Singapore-based GOAT Gaming, a prominent platform for competitive and casual gaming on Telegram, has announced a strategic funding round of US$4 million.

The investment, with participation from TON Ventures, Karatage, Amber, and Bitscale, brings GOAT Gaming’s total funding to US$15 million.

This financial boost aims to accelerate the company’s vision of making Telegram the most accessible gateway to Web3, bringing a player-owned economy to the next billion users.

Also Read: Can free-to-play models ignite new player interest for Web3 gaming?
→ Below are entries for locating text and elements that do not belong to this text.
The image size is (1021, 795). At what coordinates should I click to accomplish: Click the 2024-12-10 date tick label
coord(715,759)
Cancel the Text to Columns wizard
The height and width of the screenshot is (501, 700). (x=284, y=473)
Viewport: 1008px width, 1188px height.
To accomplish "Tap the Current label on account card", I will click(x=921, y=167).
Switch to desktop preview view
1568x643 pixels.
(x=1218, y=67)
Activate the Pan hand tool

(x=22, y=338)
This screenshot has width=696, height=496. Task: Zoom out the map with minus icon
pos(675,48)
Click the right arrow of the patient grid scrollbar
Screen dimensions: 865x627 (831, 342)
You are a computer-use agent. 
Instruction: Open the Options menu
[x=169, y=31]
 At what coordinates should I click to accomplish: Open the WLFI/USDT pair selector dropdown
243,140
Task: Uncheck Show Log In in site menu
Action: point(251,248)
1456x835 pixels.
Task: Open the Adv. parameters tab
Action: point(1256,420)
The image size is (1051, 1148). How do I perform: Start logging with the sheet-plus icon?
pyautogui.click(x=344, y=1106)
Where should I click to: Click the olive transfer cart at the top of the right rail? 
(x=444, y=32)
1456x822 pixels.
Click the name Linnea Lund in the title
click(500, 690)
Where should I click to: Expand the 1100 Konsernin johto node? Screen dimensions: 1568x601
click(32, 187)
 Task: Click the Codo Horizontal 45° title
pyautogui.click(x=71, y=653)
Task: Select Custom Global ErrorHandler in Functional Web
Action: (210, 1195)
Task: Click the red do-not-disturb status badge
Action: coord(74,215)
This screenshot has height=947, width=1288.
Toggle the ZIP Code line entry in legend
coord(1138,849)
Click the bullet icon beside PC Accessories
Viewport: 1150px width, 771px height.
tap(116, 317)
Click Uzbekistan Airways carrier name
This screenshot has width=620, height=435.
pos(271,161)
GOAT Gaming, born from the creators of Mighty Bear Games, is evolving interactive entertainment by adapting to new platforms such as Telegram. Since its launch on Telegram in August, the platform claims to have amassed 5 million active users, driven by the popularity of games such as Waifu Clash and Kitty Solitaire. Now, the focus is on unlocking AI-powered experiences within Telegram’s Mini Apps.

A key aspect of GOAT Gaming is its proprietary AI technology, refined since 2016, which enabled the company to launch 37 games in 2024. This technology is being shared with the community via AlphaGOATs, autonomous AI agents powered by a dataset of over 100 million gaming transactions. Starting on February 6th, AlphaGOATs will allow anyone to create, compete, and earn, paving the way for a new era of democratised gaming.

Simon Davis, CEO of GOAT Gaming, stated that Telegram is the most accessible gateway to Web3. The company intends to host hundreds of games and integrate numerous autonomous agents to deliver seamless, AI-driven gaming.

GOAT Gaming aims to launch over 50 games powered by AlphaAI by the end of 2025, alongside partnering with third-party studios.